* **ASSIGNED TASK**: Your answer must be the lines from the one containing "телефон для связи (377, 2349)" through the last line of the records below, copied exactly, with the pictures left out.
====== EXTRACTED RECORDS ======
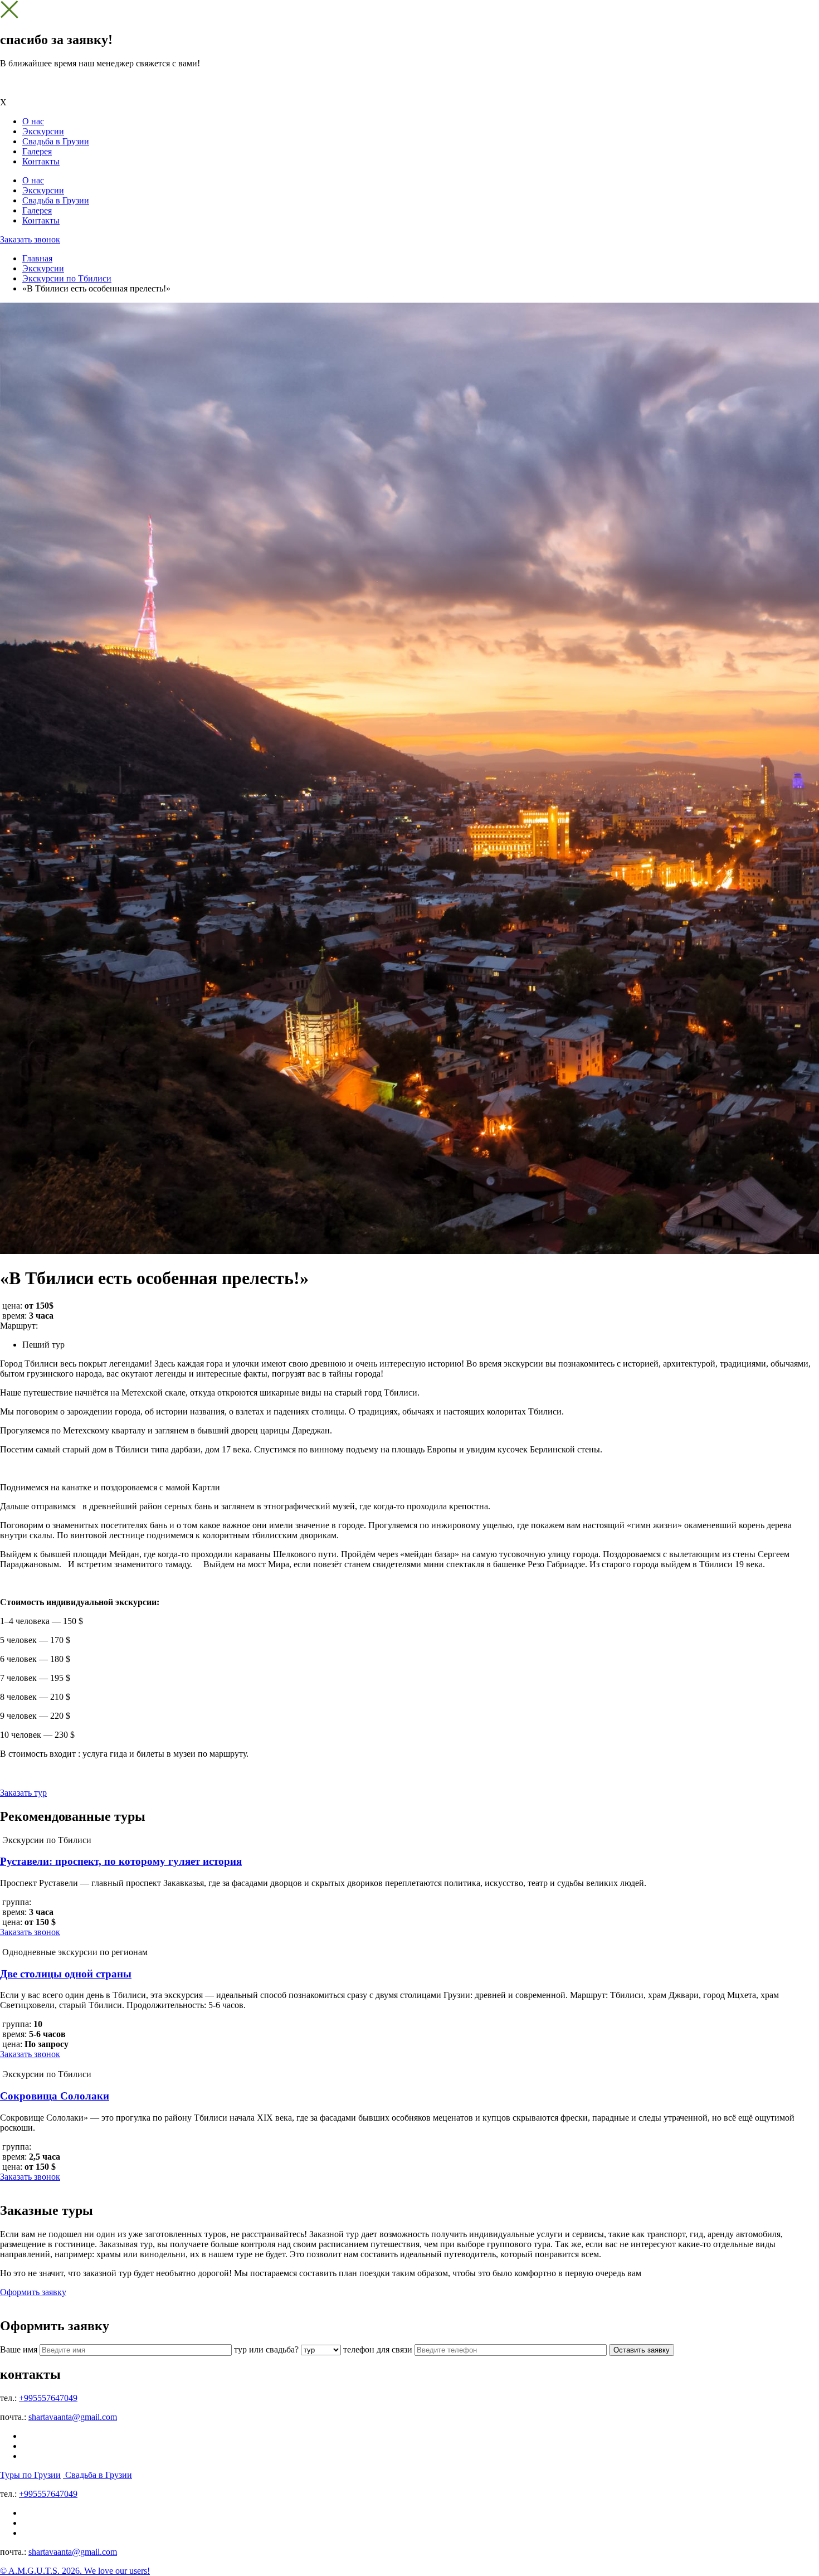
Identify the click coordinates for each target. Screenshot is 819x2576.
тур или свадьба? (266, 2349)
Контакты (41, 161)
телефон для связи (377, 2349)
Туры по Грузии (30, 2475)
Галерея (37, 151)
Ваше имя (18, 2349)
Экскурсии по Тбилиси (66, 278)
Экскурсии (43, 131)
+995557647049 (48, 2398)
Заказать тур (23, 1792)
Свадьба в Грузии (55, 141)
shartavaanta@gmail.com (72, 2417)
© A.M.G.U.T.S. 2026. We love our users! (75, 2570)
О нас (33, 121)
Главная (37, 258)
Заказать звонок (30, 239)
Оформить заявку (33, 2292)
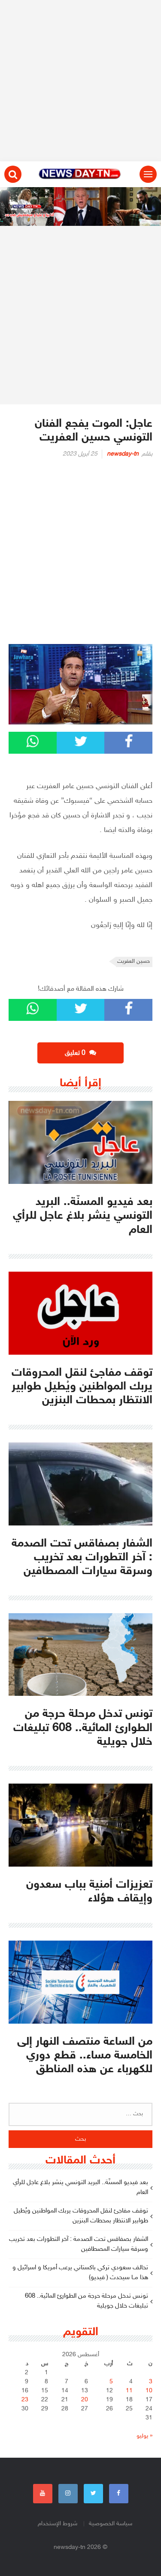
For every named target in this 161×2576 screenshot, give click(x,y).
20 (84, 2399)
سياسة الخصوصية (110, 2523)
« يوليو (144, 2436)
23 (24, 2399)
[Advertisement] (80, 80)
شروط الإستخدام (57, 2523)
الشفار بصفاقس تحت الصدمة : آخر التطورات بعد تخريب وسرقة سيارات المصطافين (78, 2244)
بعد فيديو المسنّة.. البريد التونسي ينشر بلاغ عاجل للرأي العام (80, 2187)
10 (149, 2390)
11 (129, 2390)
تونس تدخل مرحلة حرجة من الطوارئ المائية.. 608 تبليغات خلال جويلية (86, 2301)
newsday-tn (123, 454)
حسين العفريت (133, 961)
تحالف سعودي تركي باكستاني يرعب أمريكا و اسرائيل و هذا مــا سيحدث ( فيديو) (80, 2272)
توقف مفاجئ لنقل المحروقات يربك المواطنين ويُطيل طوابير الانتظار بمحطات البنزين (81, 2216)
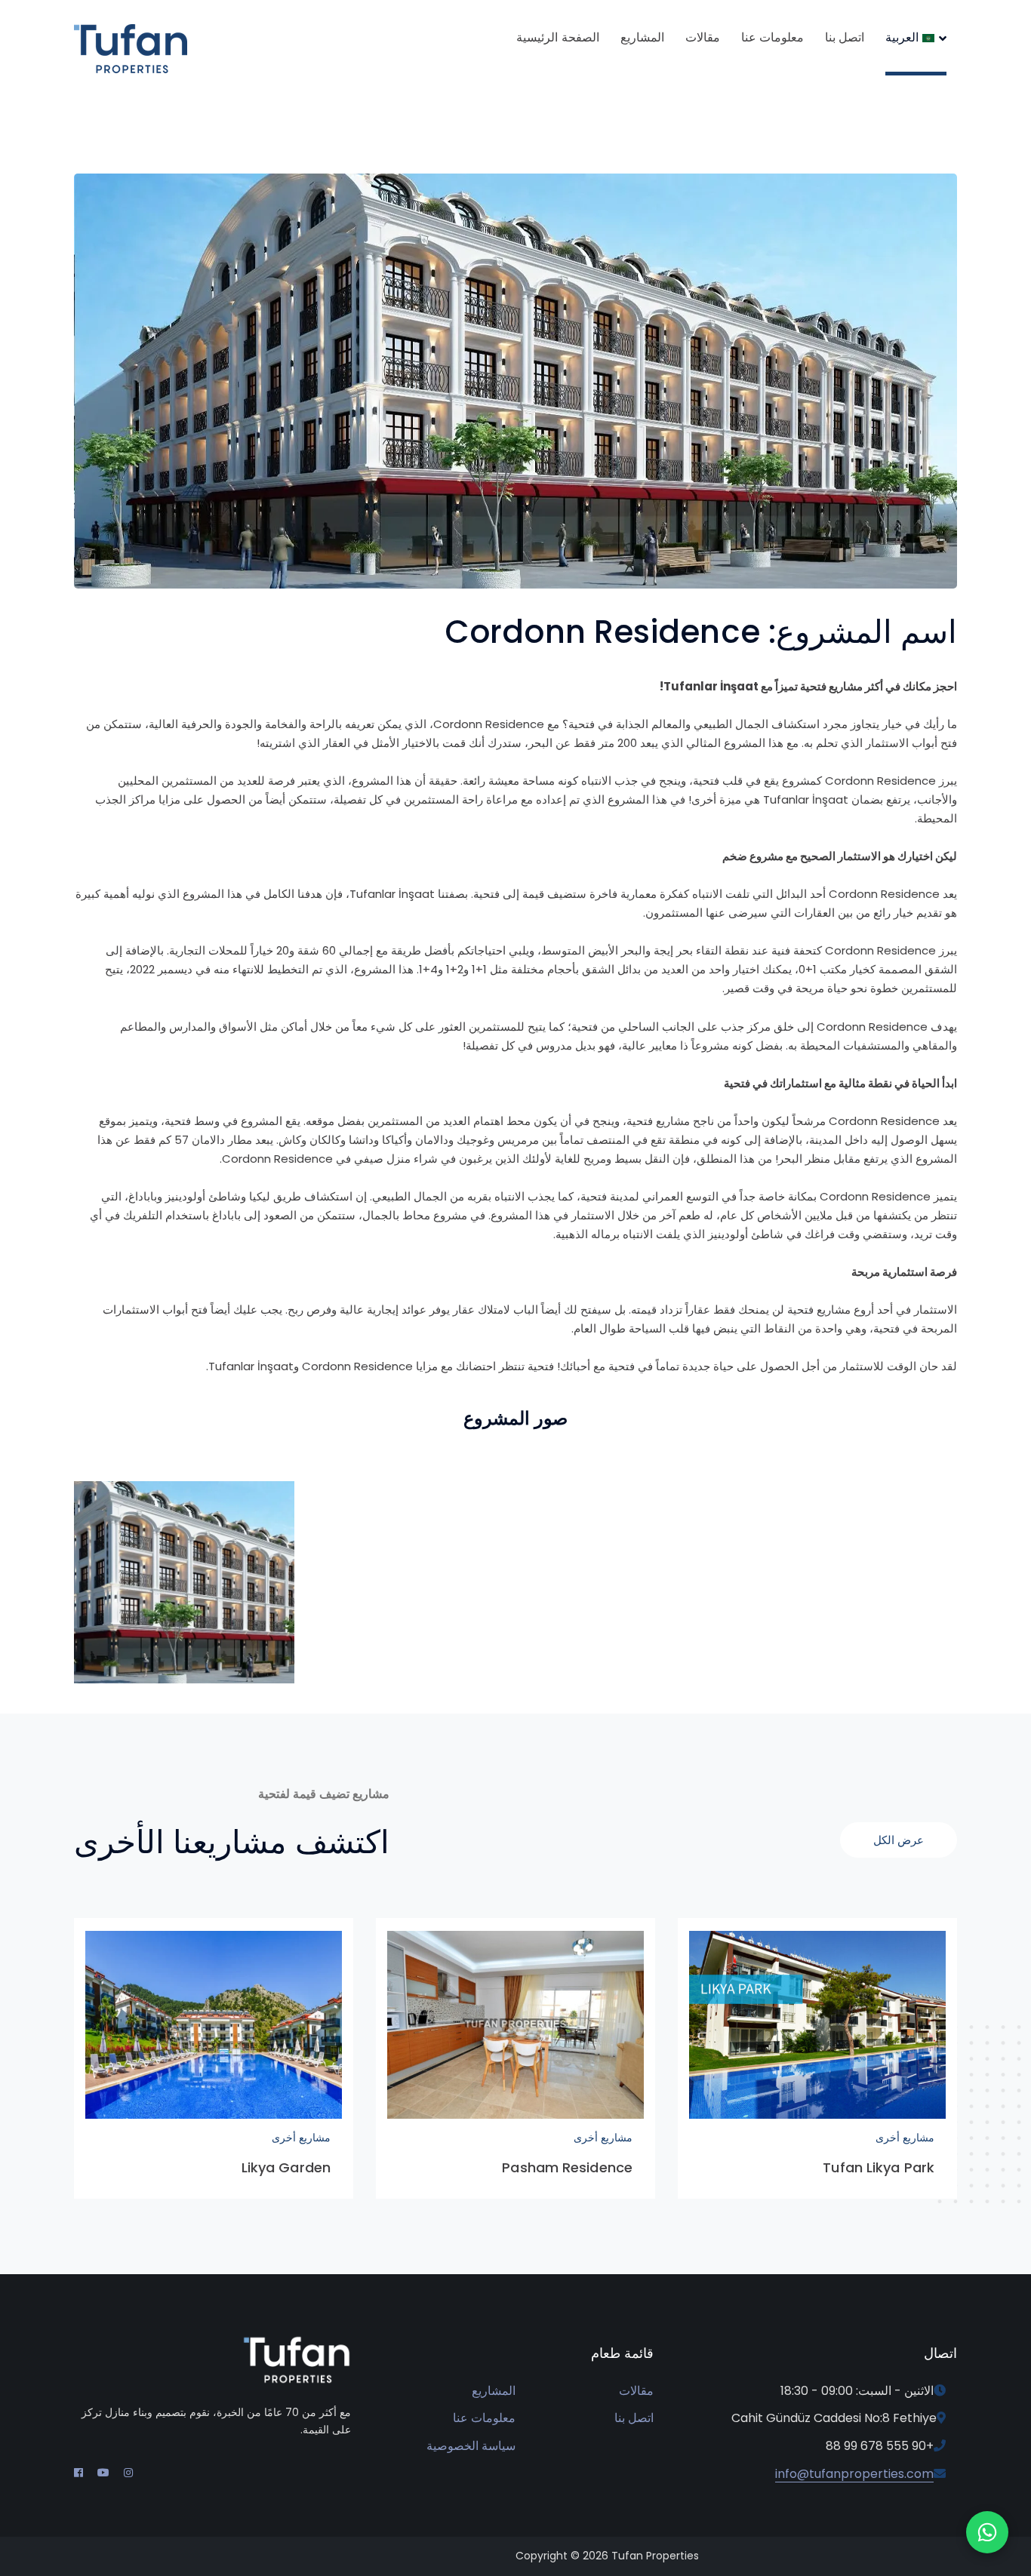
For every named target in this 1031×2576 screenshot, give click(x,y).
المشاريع (494, 2390)
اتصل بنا (634, 2418)
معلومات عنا (484, 2418)
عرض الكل (898, 1840)
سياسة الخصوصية (471, 2446)
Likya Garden (286, 2167)
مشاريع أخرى (905, 2137)
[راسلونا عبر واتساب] (987, 2532)
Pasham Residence (567, 2167)
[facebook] (78, 2472)
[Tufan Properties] (130, 48)
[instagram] (128, 2472)
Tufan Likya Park (878, 2167)
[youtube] (103, 2472)
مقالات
======
* **EXERCISE RESPONSE**:
телефон для связи (377, 2349)
Туры по Грузии (30, 2475)
Галерея (37, 151)
Ваше имя (18, 2349)
Экскурсии по Тбилиси (66, 278)
Экскурсии (43, 131)
+995557647049 (48, 2398)
Заказать тур (23, 1792)
Свадьба в Грузии (55, 141)
shartavaanta@gmail.com (72, 2417)
© A.M.G.U.T.S. 2026. We love our users! (75, 2570)
О нас (33, 121)
Главная (37, 258)
Заказать звонок (30, 239)
Оформить заявку (33, 2292)
For every named target in this 161×2576 screenshot, give click(x,y).
20 (84, 2399)
سياسة الخصوصية (110, 2523)
« يوليو (144, 2436)
23 (24, 2399)
[Advertisement] (80, 80)
شروط الإستخدام (57, 2523)
الشفار بصفاقس تحت الصدمة : آخر التطورات بعد تخريب وسرقة سيارات المصطافين (78, 2244)
بعد فيديو المسنّة.. البريد التونسي ينشر بلاغ عاجل للرأي العام (80, 2187)
10 (149, 2390)
11 (129, 2390)
تونس تدخل مرحلة حرجة من الطوارئ المائية.. 608 تبليغات خلال جويلية (86, 2301)
newsday-tn (123, 454)
حسين العفريت (133, 961)
تحالف سعودي تركي باكستاني يرعب أمريكا و اسرائيل و هذا مــا سيحدث ( فيديو) (80, 2272)
توقف مفاجئ لنقل المحروقات يربك المواطنين ويُطيل طوابير الانتظار بمحطات البنزين (81, 2216)
For every named target in this 1031×2576 screenshot, give click(x,y).
المشاريع (494, 2390)
اتصل بنا (634, 2418)
معلومات عنا (484, 2418)
عرض الكل (898, 1840)
سياسة الخصوصية (471, 2446)
Likya Garden (286, 2167)
مشاريع أخرى (905, 2137)
[راسلونا عبر واتساب] (987, 2532)
Pasham Residence (567, 2167)
[facebook] (78, 2472)
[Tufan Properties] (130, 48)
[instagram] (128, 2472)
Tufan Likya Park (878, 2167)
[youtube] (103, 2472)
مقالات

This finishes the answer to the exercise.